Fortement marqué par les idéaux francs-maçons sur l'harmonie et le bonheur, Claude-Nicolas Ledoux, redéfinit l'architecte non plus seulement comme un praticien adapté aux besoins de son temps, mais plus ambitieusement comme un acteur déterminant dans la réforme de la société, et élargit en conséquence son rôle à l'urbanisme. S'inspirant du traité Du Contrat social de Rousseau et des doctrines physiocratiques, il souhaite donner une expression architecturale à une nouvelle société utopique, non plus cloisonnée hiérarchiquement, mais articulée en différentes sphères d'activité conjointes. Quand il construisit les fabriques et maisons ouvrières de la Saline royale d'Arc-et-Senans, de 1775 à 1779, il avait envisagé d'associer cette usine modèle à la ville idéale de Chaux qui, elle, ne put voir le jour.

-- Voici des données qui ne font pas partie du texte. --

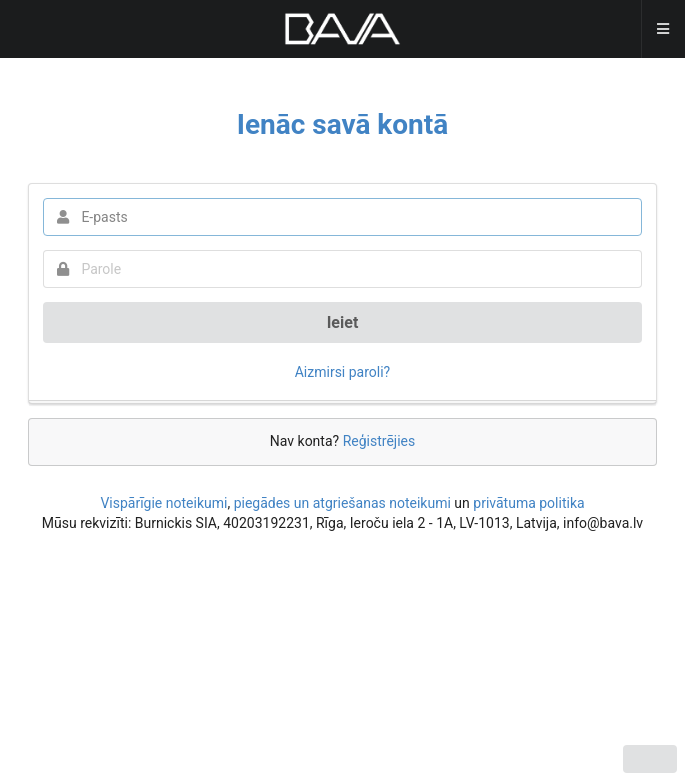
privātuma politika (528, 503)
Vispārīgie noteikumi (163, 503)
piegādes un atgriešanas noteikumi (342, 503)
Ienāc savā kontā (343, 124)
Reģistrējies (379, 441)
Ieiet (343, 322)
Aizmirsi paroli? (343, 372)
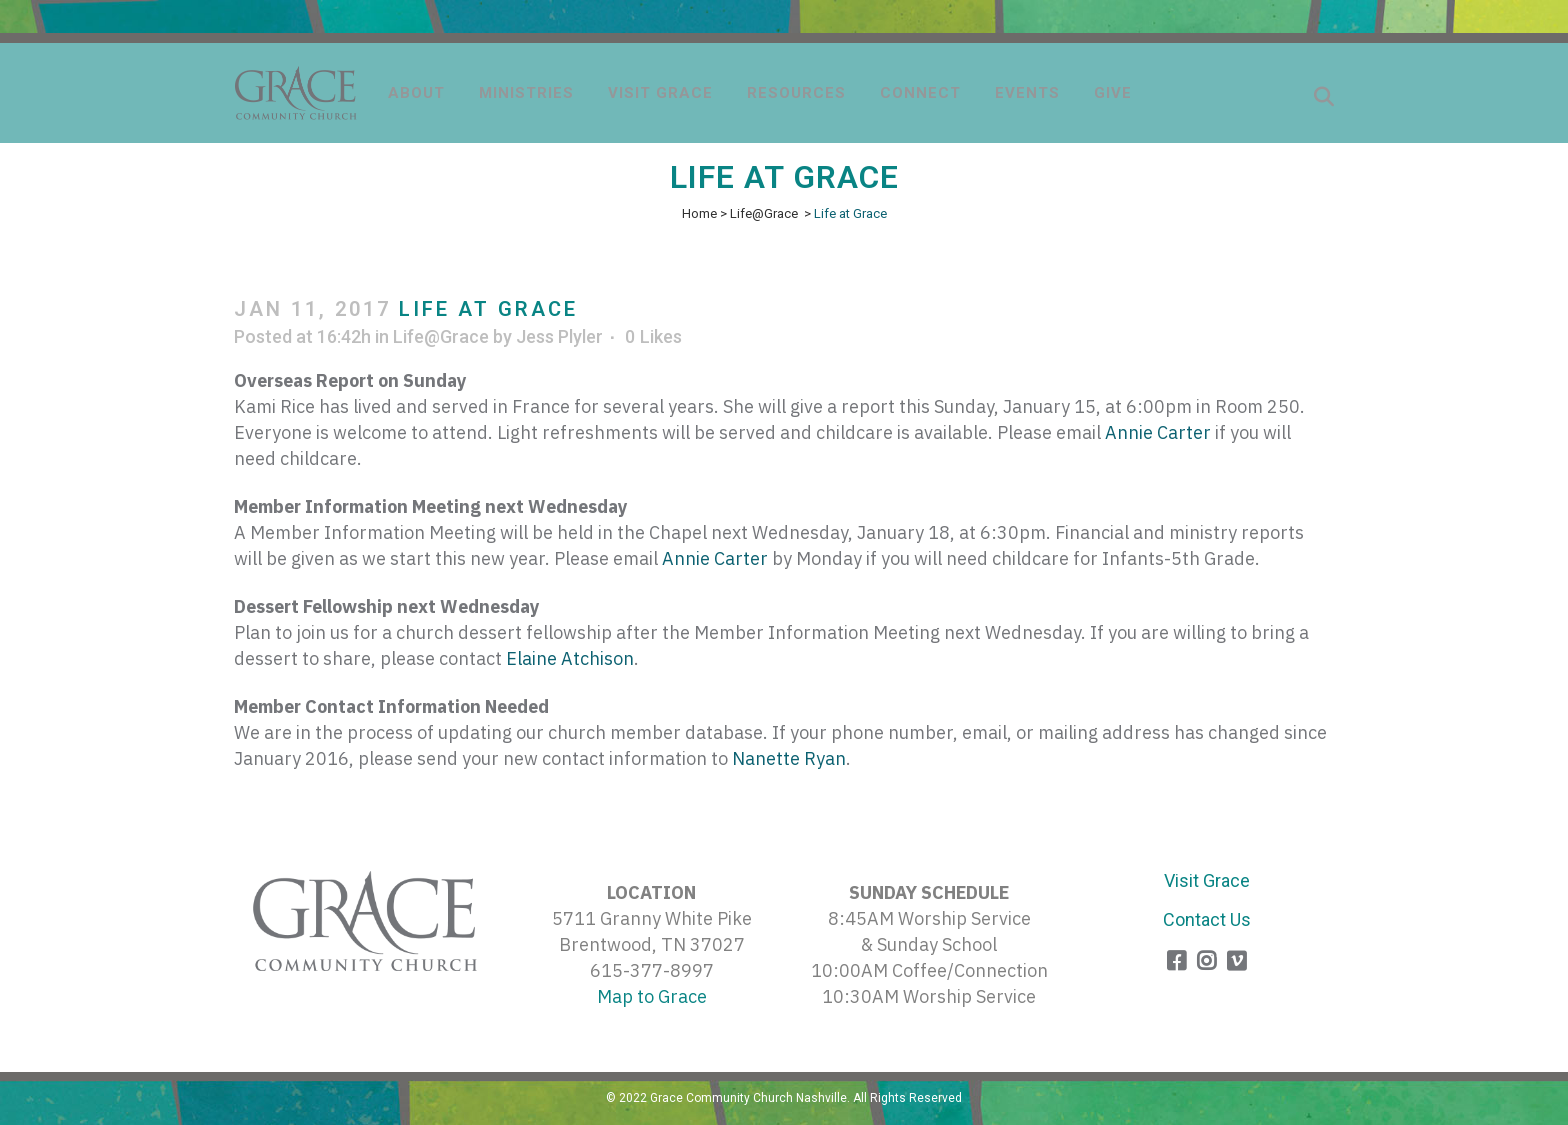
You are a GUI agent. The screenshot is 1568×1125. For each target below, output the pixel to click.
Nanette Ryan (789, 758)
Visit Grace (1207, 880)
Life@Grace (764, 213)
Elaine (570, 658)
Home (699, 213)
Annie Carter (1158, 432)
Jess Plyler (559, 336)
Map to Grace (652, 996)
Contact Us (1207, 919)
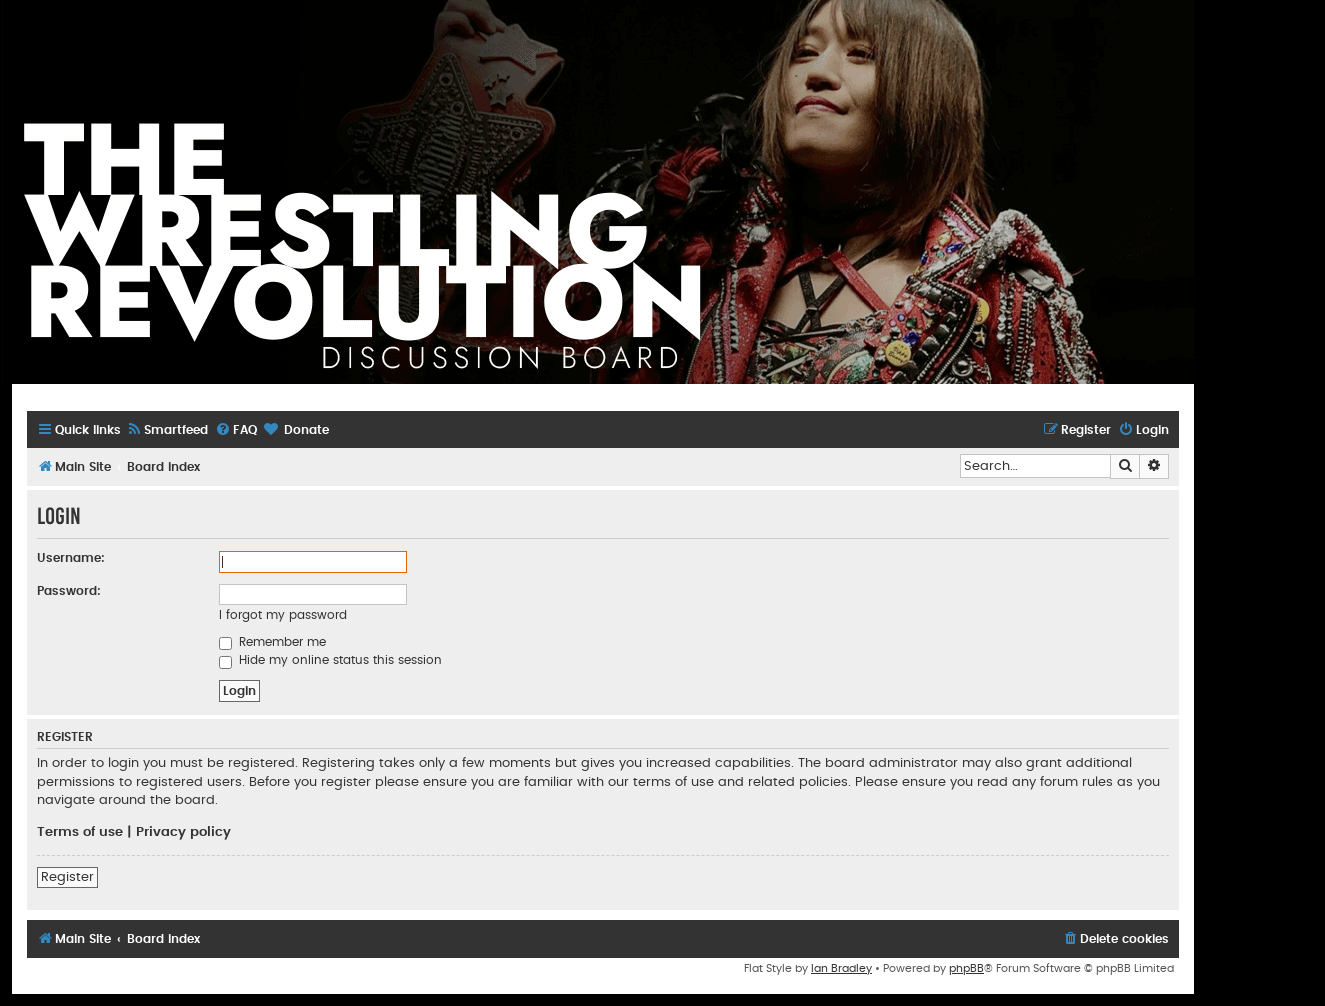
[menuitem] (167, 430)
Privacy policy (183, 832)
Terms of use (80, 832)
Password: (69, 591)
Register (67, 877)
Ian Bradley (841, 968)
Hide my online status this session (330, 660)
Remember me (272, 642)
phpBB (966, 968)
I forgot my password (283, 615)
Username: (71, 558)
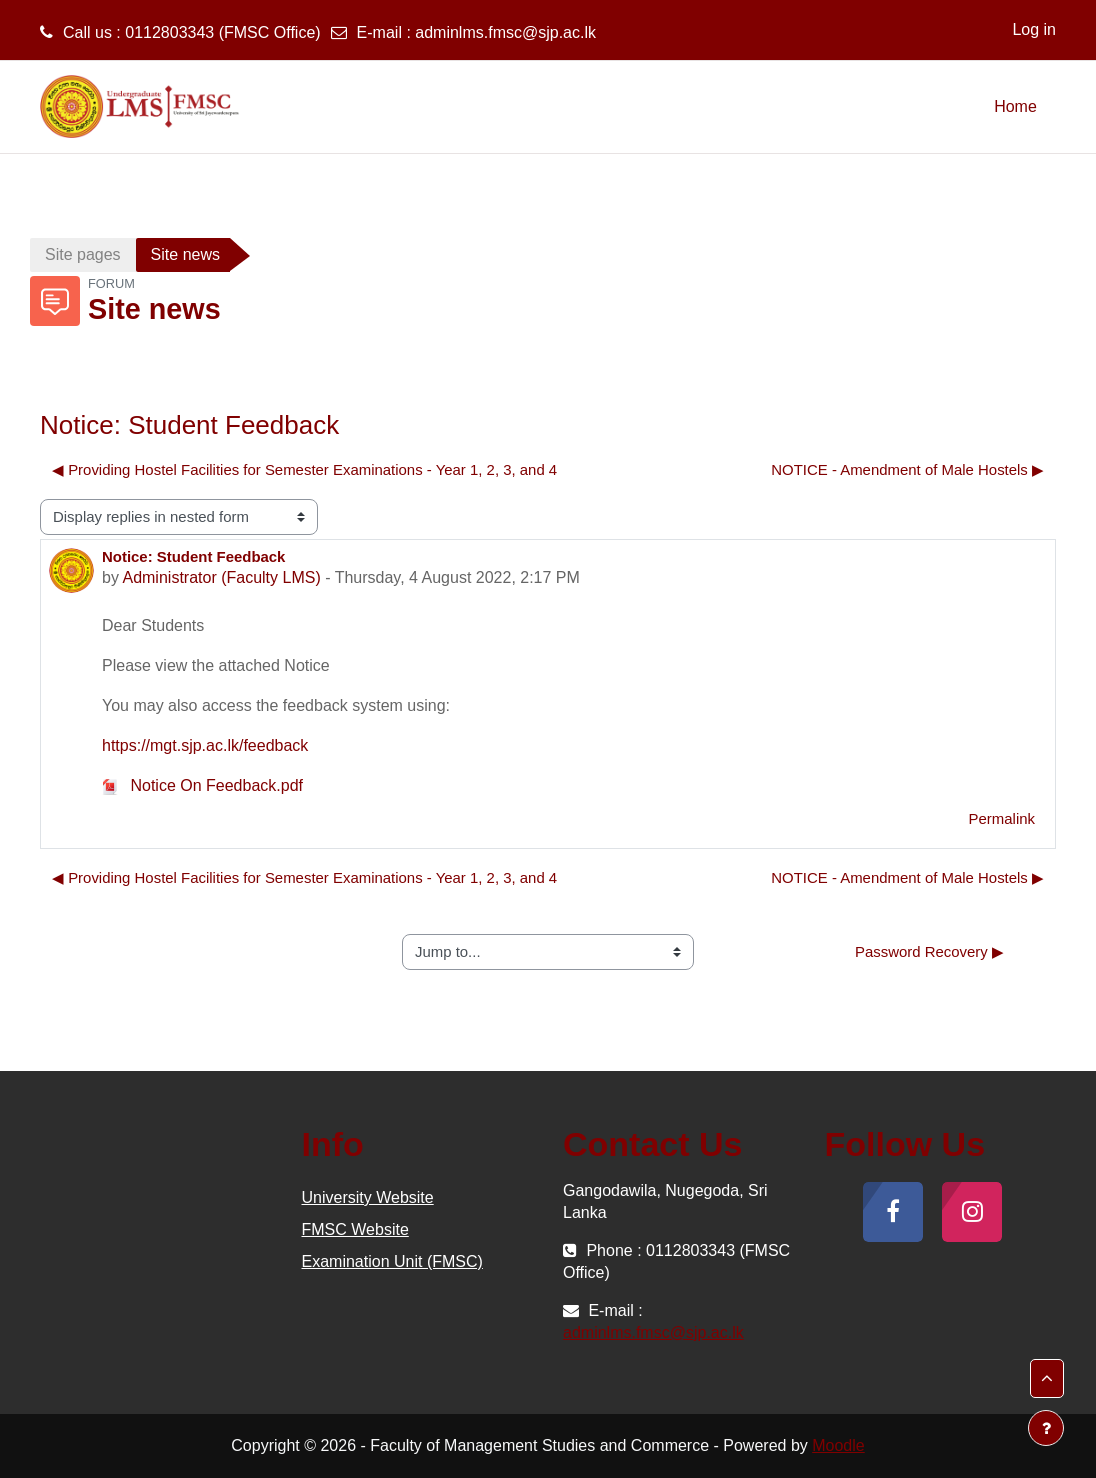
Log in (1034, 29)
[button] (1047, 1378)
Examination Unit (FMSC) (392, 1261)
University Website (368, 1197)
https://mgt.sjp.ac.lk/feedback (205, 745)
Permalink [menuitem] (1002, 818)
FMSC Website (355, 1229)
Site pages (83, 254)
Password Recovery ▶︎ (929, 951)
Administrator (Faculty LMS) (221, 577)
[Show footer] (1046, 1428)
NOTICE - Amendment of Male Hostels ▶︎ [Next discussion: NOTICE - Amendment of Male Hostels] (907, 469)
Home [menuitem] (1015, 106)
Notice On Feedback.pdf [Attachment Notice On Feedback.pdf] (202, 785)
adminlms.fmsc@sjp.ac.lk (505, 32)
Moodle (838, 1445)
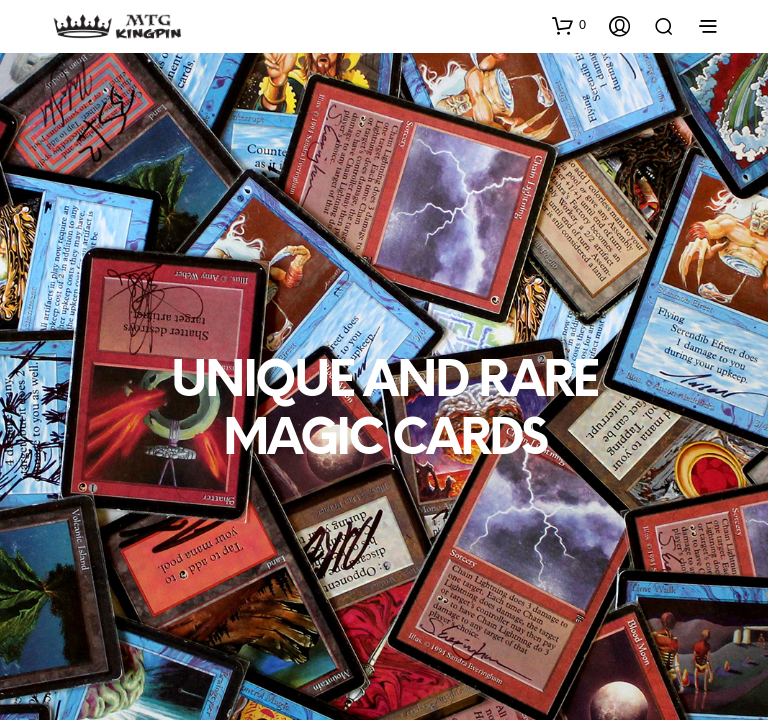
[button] (569, 25)
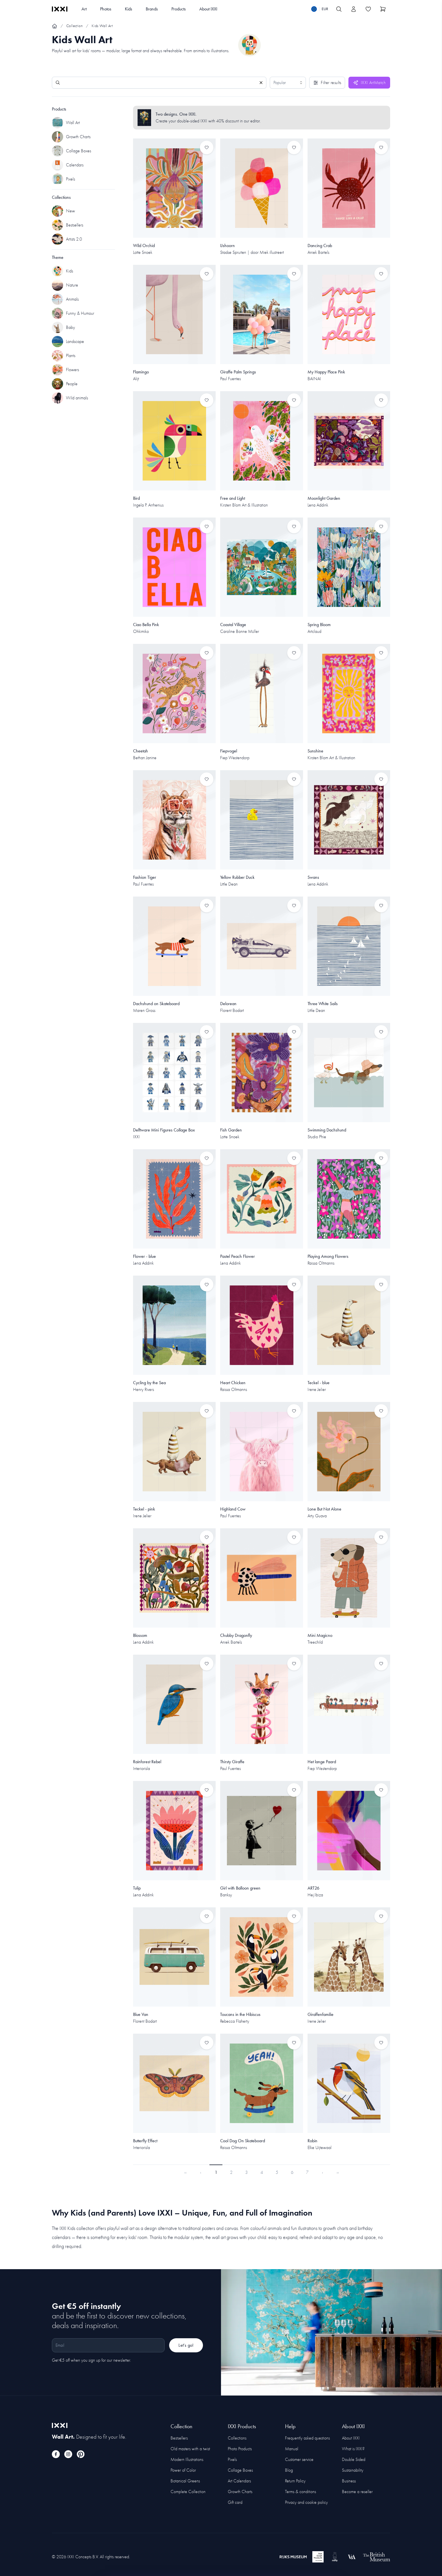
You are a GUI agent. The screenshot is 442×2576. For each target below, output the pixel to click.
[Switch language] (320, 9)
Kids (128, 9)
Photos (105, 9)
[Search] (159, 83)
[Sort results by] (288, 83)
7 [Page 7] (307, 2172)
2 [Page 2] (231, 2172)
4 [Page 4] (261, 2172)
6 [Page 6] (292, 2172)
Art (84, 9)
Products (178, 9)
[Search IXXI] (339, 9)
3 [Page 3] (246, 2172)
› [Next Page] (322, 2172)
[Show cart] (382, 9)
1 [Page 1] (216, 2172)
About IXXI (208, 9)
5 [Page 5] (277, 2172)
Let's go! (186, 2345)
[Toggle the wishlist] (368, 9)
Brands (152, 9)
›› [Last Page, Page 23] (338, 2172)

«Son rêve d'une ville destinée à abriter un monde moralement et socialement meilleur [...] marque une percée décisive, considérée comme l'expression architecturale de la révolution sociale de la fin du xviiie siècle [... Pour lui, ce n'était] pas seulement une réaction de défense contre une différenciation sociale croissante [...], mais, plus profondément, la tentation de créer, au moment même de la révolution industrielle, une société fondée non sur le travail et la technologie mais sur les échanges sociaux, les passions et les complémentarités culturelles» (Utopies, Paris, BnF, 2000, pp. 32 et 136).
S'il ne fut pas le premier, Claude-Nicolas Ledoux fut assurément le plus ambitieux architecte à l'origine de cette tradition utopique, par son originalité, l'ampleur et l'universalité de ses conceptions. Malgré le rejet ou la dénaturation dont ses idées furent longtemps victimes, son influence se fit sentir dans les courants saint-simoniens et fouriéristes, et jusque dans les projets de Jean-Baptiste André Godin (1817-1888), Tony Garnier (1869-1948) ou Le Corbusier (1887-1965).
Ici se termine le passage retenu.